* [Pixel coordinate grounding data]
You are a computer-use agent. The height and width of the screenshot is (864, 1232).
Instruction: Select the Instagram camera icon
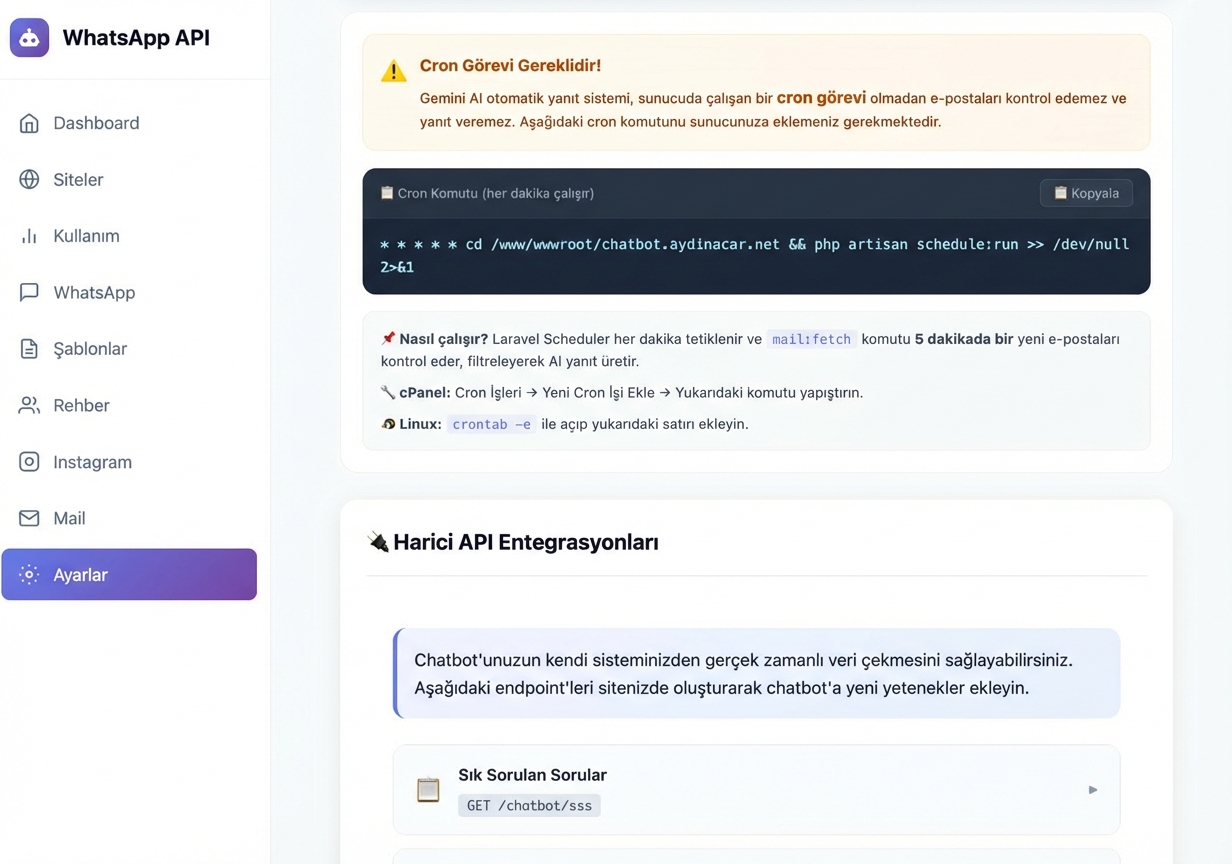coord(30,462)
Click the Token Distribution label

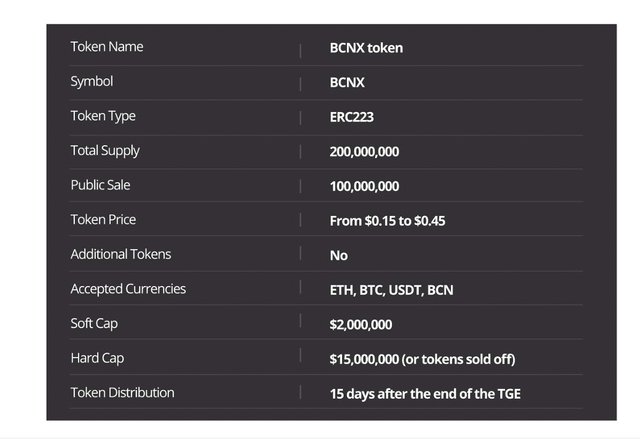[x=122, y=393]
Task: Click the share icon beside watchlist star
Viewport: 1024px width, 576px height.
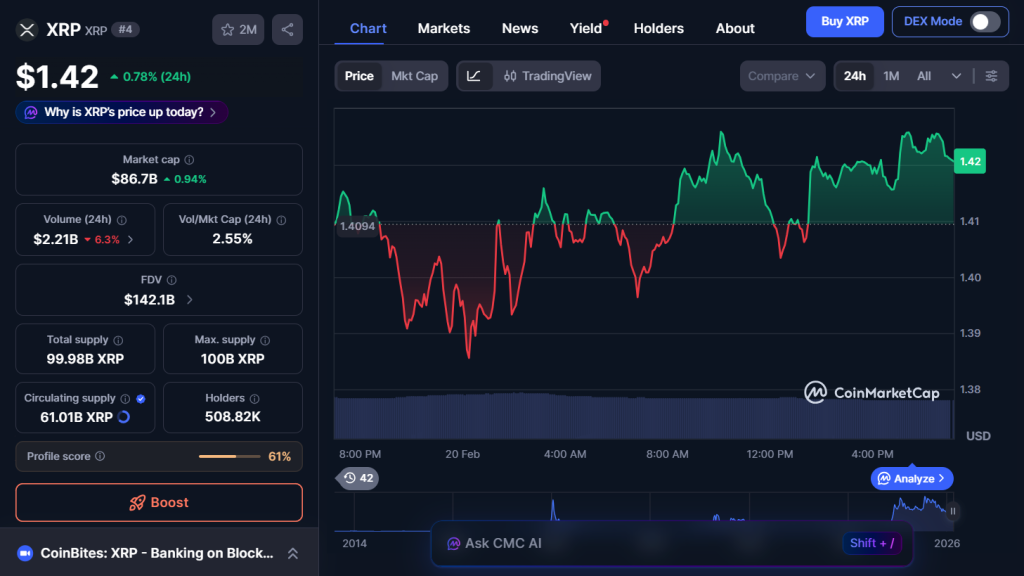Action: click(x=287, y=30)
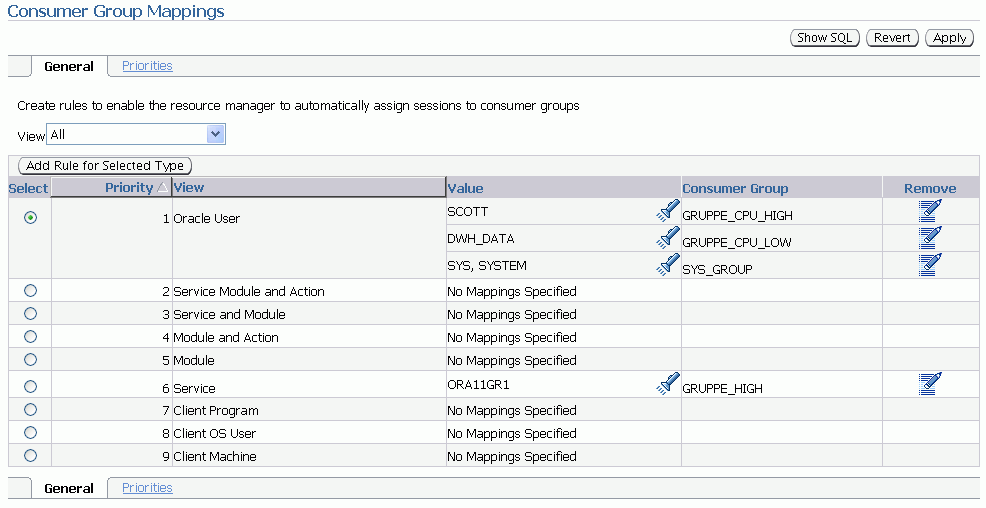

* [TASK DIRECTIONS]
Write the data out again exactly, but without its images.

* [ANSWER SECTION]
You are a computer-use agent. The height and width of the screenshot is (864, 1232).
Instruction: Select the Instagram camera icon
coord(30,462)
Click the Token Distribution label

[x=122, y=393]
Task: Click the share icon beside watchlist star
Viewport: 1024px width, 576px height.
Action: click(x=287, y=30)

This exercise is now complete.